Organisée par l’Association El Raid pour le développement humain dans le cadre de son cycle de conférences mensuelles, dans le but «d’aider les gens à se maîtriser, contenir leurs sentiments et leurs réactions pour créer un climat de bonheur intérieur fort utile en ces temps…», nous a résumé Mourad Zouaid, animateur agréé par l’institut canadien, titulaire d’un magistère en gestion financière de l’université de Boumerdès. Pendant plus d’une heure l’animateur et par un langage «vulgarisé» pour les circonstances, a commencé par définir la maîtrise de soi, les causes de sa perte et enfin les «raccourcis» ou les méthodes à suivre pour la retrouver.
Et pour ce faire, le conférencier a dressé une chaîne de recommandations simples et surtout pertinentes ; commençant par le fait que chacun de nous, demain, sera là où ses idées le conduisent, ce qui nous impose à les surveiller, car elles seront des actes, puis à surveiller ses actes car elles seront des habitudes, à surveiller ses habitudes car elles seront des caractères, et, enfin, à surveiller ses caractères car ils détermineront notre avenir. Tout en signalant que l’ego est le pire ennemi, et l’entrave la plus difficile à dépasser pour réaliser ce cheminement logique de la maîtrise du soi. Le débat était au rendez-vous en nombre et en qualité vu l’intérêt qu’a suscité ce sujet auprès d’une assistance importante composée presque de toute les franges de la société avec un détail significatif, la présence en force de la gent féminine.

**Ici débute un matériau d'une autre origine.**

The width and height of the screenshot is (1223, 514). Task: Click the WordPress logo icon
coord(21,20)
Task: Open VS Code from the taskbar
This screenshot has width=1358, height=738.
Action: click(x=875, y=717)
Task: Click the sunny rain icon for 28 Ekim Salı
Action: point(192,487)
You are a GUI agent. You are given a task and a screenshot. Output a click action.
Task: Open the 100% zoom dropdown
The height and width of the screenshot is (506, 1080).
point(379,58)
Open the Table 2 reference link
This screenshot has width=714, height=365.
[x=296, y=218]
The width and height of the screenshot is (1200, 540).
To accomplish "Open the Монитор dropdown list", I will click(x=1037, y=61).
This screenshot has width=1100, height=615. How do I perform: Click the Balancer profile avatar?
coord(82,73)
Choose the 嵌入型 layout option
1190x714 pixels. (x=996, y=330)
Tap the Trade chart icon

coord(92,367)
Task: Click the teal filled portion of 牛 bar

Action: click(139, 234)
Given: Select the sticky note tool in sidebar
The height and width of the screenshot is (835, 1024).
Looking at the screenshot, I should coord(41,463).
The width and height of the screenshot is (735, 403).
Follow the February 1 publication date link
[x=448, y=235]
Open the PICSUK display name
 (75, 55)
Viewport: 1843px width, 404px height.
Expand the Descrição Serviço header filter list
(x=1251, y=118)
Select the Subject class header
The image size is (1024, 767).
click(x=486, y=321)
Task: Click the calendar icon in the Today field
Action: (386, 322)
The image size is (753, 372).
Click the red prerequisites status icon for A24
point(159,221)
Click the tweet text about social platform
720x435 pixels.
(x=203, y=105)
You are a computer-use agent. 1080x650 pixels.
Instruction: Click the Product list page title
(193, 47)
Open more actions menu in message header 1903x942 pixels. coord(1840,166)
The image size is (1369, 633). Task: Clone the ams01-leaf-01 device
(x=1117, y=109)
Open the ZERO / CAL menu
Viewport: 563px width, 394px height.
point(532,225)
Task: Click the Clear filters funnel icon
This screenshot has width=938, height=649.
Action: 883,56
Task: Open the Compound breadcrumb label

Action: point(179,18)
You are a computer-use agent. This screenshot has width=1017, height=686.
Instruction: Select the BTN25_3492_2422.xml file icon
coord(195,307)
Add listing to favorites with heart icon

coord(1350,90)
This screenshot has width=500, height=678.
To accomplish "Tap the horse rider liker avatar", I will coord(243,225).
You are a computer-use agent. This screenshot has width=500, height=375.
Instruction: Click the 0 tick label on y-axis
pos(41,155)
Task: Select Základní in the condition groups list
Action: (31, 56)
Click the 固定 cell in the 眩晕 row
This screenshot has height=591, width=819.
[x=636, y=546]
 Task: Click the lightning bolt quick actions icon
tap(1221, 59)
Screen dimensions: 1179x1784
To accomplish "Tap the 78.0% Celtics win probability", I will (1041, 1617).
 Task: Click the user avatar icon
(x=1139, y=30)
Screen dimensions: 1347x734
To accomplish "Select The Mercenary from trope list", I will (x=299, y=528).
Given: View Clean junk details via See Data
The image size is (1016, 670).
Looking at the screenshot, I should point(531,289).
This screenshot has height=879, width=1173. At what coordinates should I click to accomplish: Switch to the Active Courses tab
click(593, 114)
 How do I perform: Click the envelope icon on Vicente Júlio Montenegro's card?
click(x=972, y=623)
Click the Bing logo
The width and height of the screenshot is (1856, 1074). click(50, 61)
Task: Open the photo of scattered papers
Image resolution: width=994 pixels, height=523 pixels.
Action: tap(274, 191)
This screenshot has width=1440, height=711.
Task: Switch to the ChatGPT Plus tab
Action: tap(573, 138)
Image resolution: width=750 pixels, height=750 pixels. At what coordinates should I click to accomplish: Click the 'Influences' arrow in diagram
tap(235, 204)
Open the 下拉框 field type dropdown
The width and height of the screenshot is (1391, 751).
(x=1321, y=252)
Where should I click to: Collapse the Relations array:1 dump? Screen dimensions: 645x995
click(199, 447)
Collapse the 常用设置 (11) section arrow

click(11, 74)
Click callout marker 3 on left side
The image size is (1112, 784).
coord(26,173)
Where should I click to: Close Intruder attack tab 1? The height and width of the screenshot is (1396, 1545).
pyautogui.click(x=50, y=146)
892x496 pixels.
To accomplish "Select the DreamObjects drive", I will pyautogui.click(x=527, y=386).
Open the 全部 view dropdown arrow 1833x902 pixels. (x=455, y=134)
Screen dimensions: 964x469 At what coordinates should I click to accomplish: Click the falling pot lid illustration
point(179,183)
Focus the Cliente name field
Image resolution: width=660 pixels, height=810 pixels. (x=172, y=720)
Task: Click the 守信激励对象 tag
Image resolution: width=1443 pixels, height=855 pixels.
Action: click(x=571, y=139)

Les organisateurs rencontrés, nous ont fait part de leur satisfaction de la réussite de ce cycle de rencontres consacré principalement au développement humain.
Ils nous ont fait savoir que la prochaine rencontre sera organisée à Tikjda les 21 et 22 mai courant ; la participation est ouverte à tout le monde. «Pour développer le langage de la prévention avant celui de la guérison» a conclu le responsable de cette association.